## Textauszug:
┌────────

Den Willen brechen
Hallo Du,
gestern bin ich richtig erschrocken,
als ich hörte, dass es eine gängige Erziehungsmethode sei,
Kindern, besonders Jungen, den Willen zu brechen,
damit sie gefügig werden,
damit sie sich unterwerfen,
damit sie sozialisiert werden können,
damit ihre angeborene Schlechtheit ausgetrieben werden kann,
damit sie tun, was andere von ihnen wollen.
Dabei werde ich an das Einreiten von Pferden erinnert,
die oft mit übertriebener Strenge oder Gewalt
solange gezwungen werden
den Reiter und seinen Willen zu akzeptieren,
bis sie aufgeben,
bis sie ihre Wildheit ablegen,
bis sie gebrochen sind,
natürlich nur zu ihrem Besten.
Das finde ich lieblos und grausam,
aber besonders erschreckt hat mich dabei,
dass die Menschen, die das erzählt haben,
diese Methode für richtig halten,
dass sie davon überzeugt sind,
es gäbe keinen anderen Weg,
dass sie das, was sie an sich selbst erfahren haben,
unreflektiert auf ihre Kinder übertragen
und dadurch unbewusst eine neue Generation von gebrochenen,
gefügig gemachten und stromlinienförmigen Menschen erschaffen
und in die raue Wirklichkeit des Lebens schicken,
die ihr Selbst und ihre ursprüngliche Kraft fürchten,
und sich ihrerseits wieder genauso verhalten, wie ihre Eltern.
Diese Wildheit,
diese ursprüngliche, animalische Kraft in uns,
ist unser Motor,
ist unser Antrieb, uns zu entfalten und zu entwickeln,
ist unser Antrieb, uns mit unserer Umwelt auseinander zusetzten
ist unser Antrieb, uns selbst zu suchen und in Frage zu stellen,
ist unser Antrieb, auf andere zu- und einzugehen und Gemeinschaft zu bilden,
ist unser Antrieb, Kultur zu entwickeln und Wege zu finden,
unsere Liebe und Zärtlichkeit zu geben,
ist unser Antrieb, unsere Gene weiterzugeben und unsere Art zu erhalten.
Es darf nichts gebrochen werden an einer Kreatur,
es dürfen keine kraft- und willenlosen Wesen erzeugt werden,
denn wir und unsere Gesellschaft
leben von und aus dieser ursprünglichen Kraft und Stärke,
von der vehementen Dynamik und der unaufhörlichen Energie,
von dem Willen zu leben und zu überleben.

└────────

## Arbeitsanweisungen:
a) Prüfe für jede Aussage, ob sie mit dem Textauszug übereinstimmt, und antworte mit Ja oder Nein samt den entscheidenden Worten des Textauszugs als wörtliches Zitat: (i) Das Brechen des Willens erinnert an das Einreiten von Pferden. (ii) Die Menschen, die von der Methode erzählt haben, halten sie für falsch. (iii) Die Wildheit wird als unser Motor bezeichnet.
b) Gib bitte alles aus dem Textauszug wörtlich wieder, von „Den Willen brechen“ bis hinunter zu „von ihnen wollen.“.

## Daten zur Prüfung:
┌────────

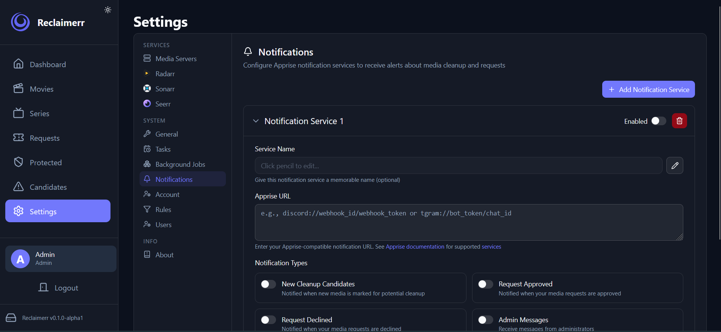Enable Request Approved notifications

pos(485,284)
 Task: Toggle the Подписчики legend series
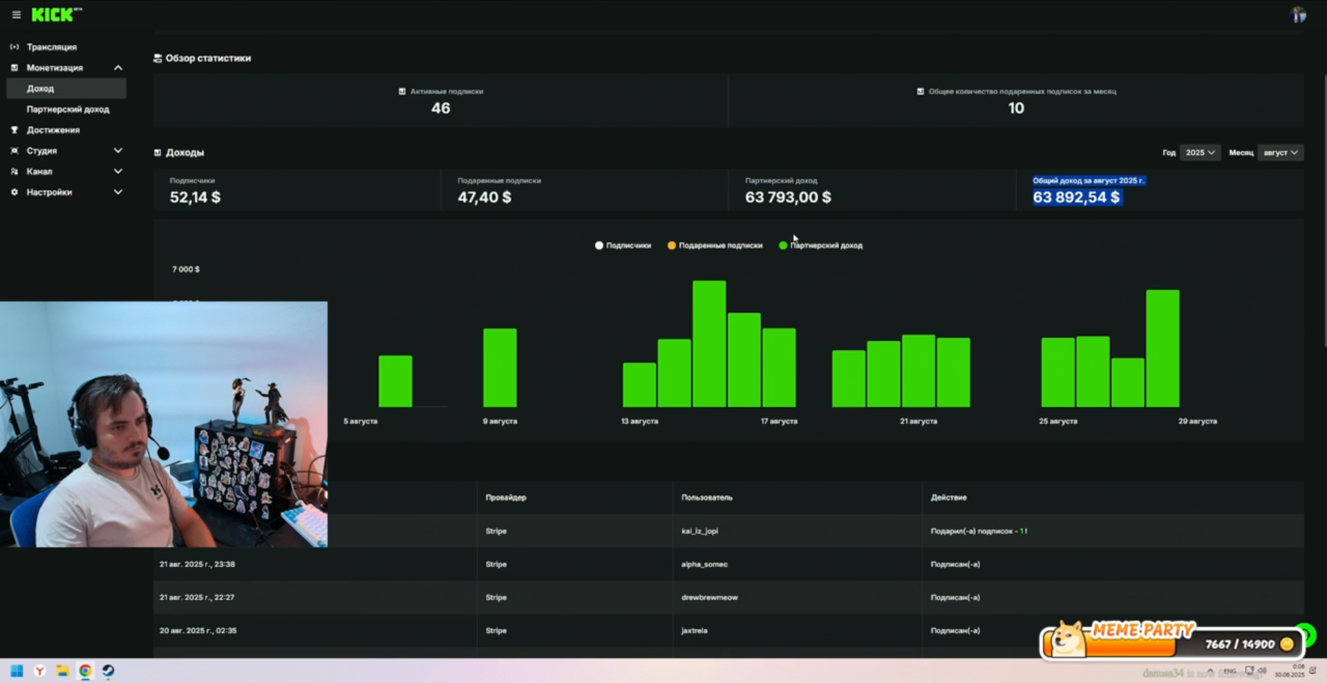click(622, 245)
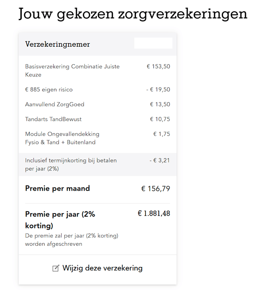
Task: Click the 'Inclusief termijnkorting' discount row
Action: click(x=71, y=165)
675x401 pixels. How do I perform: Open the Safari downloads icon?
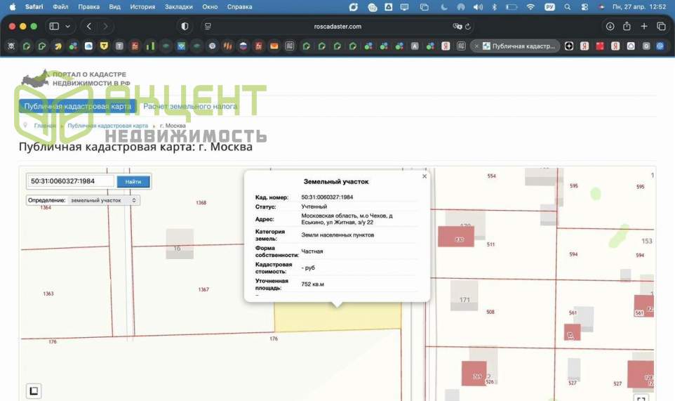609,26
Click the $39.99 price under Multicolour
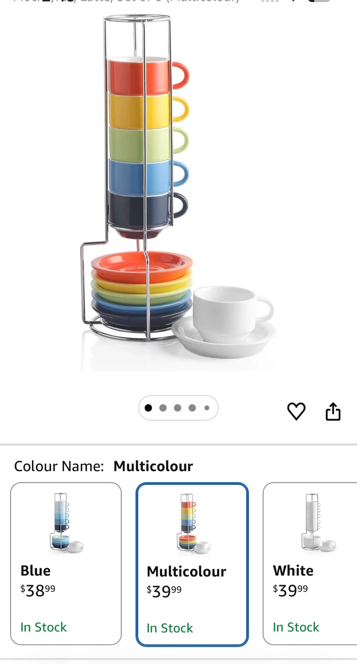 point(164,591)
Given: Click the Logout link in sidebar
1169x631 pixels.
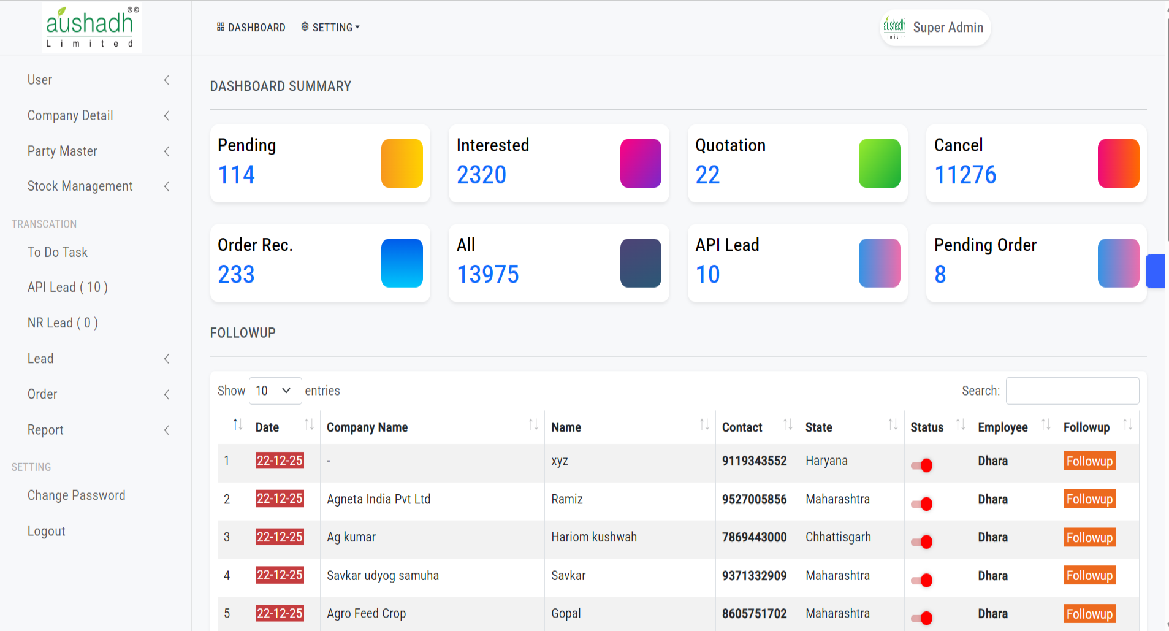Looking at the screenshot, I should (46, 531).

└────────

## Ergebnisse je Aufgabe:
a)
(i) Ja: „Dabei werde ich an das Einreiten von Pferden erinnert“
(ii) Nein: „diese Methode für richtig halten“
(iii) Ja: „Diese Wildheit, diese ursprüngliche, animalische Kraft in uns, ist unser Motor“

b)
Den Willen brechen
Hallo Du,
gestern bin ich richtig erschrocken,
als ich hörte, dass es eine gängige Erziehungsmethode sei,
Kindern, besonders Jungen, den Willen zu brechen,
damit sie gefügig werden,
damit sie sich unterwerfen,
damit sie sozialisiert werden können,
damit ihre angeborene Schlechtheit ausgetrieben werden kann,
damit sie tun, was andere von ihnen wollen.